IIdentifyAsInnocent · 15/01/2024 23:28

If i were cynical (and I am), I'd say he is lulling you into a false sense of security, do this and you could end up fucked. Out of his will, our of his pension, out of your house. He takes advantage of this being a gesture, you let him take everything in the divorce because a) you feel guilty and b) you don't think you are really divorcing as it's only a "gesture". 2 weeks later, he has everything.

You took the words right out of my mouth.
OP do NOT do this

More red flags than a communist parade 🚩

BackwardsReasoning · 18/01/2024 13:54

Lol. I think you are a cynical lot and I am very grateful to you all for such straight talking / flag pointing.
I am also grateful that you have all been very kind about the affair part, most unusual for mumsnetters.
If my DH has a fault it’s that he’s loved me far too much, in a way that has been extremely codependent. I think @housingplanningquestion you might be right about the affair being an unconscious effort to end the relationship, because it had become so unhealthy in how he was dependent on me, and so anxious that he’d become quite controlling.
I think it’s even possible that I disclosed the affair in an effort to break that dependence (because at the time I did think we were going to separate, and he was still wanting to be with me even after I’d said it wasn’t working and moved out).
Living apart has helped to moderate those dynamics and he’s working on it in therapy too.

I think I need to find a solution that works for us both if we stay together and if we end up parting. I can’t do this to my children twice.

OP posts:
BackwardsReasoning · 18/01/2024 13:57

(Works for me, I should say - me and the children. I know I can’t sacrifice my happiness for his. I think I might have to sacrifice some potential for happiness for the girls - but isn’t that what being a parent is all about, in the end?
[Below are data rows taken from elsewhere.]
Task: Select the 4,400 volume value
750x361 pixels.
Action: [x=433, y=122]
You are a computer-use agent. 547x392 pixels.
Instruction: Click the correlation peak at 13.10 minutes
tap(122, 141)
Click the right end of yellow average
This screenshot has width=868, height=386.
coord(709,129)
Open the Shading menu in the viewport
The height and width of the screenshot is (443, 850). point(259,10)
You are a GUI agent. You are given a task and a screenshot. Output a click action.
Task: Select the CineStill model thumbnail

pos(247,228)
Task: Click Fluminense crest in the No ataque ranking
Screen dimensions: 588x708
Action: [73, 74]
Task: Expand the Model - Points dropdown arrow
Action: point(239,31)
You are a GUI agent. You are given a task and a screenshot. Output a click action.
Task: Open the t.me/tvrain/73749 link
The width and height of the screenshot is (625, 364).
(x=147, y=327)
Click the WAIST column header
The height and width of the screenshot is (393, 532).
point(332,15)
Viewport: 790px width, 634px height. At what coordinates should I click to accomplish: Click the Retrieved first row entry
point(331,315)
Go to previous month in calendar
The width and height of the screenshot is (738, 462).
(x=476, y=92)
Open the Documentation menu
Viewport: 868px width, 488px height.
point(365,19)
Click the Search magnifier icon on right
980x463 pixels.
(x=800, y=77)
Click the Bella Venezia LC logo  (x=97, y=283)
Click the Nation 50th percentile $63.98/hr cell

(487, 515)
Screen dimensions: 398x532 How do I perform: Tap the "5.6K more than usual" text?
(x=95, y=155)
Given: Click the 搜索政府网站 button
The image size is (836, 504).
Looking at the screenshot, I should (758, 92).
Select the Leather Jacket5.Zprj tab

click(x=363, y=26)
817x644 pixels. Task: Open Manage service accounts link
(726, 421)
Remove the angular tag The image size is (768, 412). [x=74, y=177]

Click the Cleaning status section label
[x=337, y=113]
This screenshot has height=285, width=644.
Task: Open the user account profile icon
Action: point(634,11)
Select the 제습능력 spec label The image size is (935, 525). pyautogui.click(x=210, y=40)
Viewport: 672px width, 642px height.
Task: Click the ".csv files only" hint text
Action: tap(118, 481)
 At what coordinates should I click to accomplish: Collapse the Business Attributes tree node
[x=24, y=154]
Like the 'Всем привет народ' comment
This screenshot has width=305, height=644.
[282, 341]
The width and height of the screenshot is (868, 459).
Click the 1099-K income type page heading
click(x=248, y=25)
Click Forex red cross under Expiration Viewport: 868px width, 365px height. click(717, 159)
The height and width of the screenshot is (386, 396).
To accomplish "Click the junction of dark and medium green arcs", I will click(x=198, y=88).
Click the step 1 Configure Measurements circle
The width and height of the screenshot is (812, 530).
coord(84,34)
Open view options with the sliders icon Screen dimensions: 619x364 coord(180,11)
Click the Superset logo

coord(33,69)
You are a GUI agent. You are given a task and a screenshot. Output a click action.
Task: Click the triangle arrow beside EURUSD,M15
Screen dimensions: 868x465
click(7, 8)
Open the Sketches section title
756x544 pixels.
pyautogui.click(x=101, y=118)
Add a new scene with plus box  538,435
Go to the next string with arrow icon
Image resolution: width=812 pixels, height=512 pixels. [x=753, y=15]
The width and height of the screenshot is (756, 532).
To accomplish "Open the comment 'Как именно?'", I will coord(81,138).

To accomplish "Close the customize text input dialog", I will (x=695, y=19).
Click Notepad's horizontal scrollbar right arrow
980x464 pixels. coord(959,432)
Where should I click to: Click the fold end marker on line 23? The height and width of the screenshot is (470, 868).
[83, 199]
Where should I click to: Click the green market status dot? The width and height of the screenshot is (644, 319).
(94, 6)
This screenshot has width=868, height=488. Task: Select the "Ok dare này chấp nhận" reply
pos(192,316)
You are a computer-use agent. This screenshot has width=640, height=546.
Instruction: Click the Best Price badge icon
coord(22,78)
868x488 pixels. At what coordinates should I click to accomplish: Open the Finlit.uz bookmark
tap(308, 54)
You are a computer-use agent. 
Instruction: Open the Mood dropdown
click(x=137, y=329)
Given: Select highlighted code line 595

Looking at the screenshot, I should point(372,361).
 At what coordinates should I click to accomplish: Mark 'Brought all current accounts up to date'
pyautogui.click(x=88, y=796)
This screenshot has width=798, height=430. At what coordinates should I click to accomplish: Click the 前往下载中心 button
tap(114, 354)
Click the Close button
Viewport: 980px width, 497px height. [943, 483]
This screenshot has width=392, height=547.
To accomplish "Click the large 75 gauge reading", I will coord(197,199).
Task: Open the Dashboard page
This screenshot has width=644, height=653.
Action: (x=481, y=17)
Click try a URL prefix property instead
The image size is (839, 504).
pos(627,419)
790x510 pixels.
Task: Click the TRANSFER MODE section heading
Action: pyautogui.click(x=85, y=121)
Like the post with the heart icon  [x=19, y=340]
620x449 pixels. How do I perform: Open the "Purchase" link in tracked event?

Thank you again for your wisdom here PPs. I have been wrestling in agony with this for months and this thread is really helping with perspective)

OP posts:
housingplanningquestion · 18/01/2024 23:13

Glad it's been helpful. One final thing to question - 'sacrificing some of your happiness for the girls'. If you were their mother, in 30 years time, would you want them to do that?

Unfortunately your are modeling, teaching them, what is normal in a relationship (were you taught to suppress your needs and prioritise other's / men's?) This is particularly an issue as they are girls.

Please don't sacrifice your happiness thinking it will benefit them. For many children it can feel very damaging when their parents split up later - when they realise that what they thought were happy family memories were based on deceit, or on one person having a hidden private experience that didn't match the shared reality. And that they were the cause of that. That's a dreadful burden. Their mother's lost decades are their fault? Does this mean they should do the same in an unhappy marriage? How can they ever make it up to her? Or trust what she says?

Maybe get some therapy of your own, and do some reading on contemporary views of what works best for children when parents relationships break down, and the merits or otherwise of staying together for the kids. I also want to acknowledge though that separating will be really hard, and will trigger loads of guilt. But still may be the right thing to do. Wishing good luck and all the best x

Orders76 · 18/01/2024 23:29

I'd go for something meaningful like a reblessing or hand fasting
But nothing that downgrades your status together legally.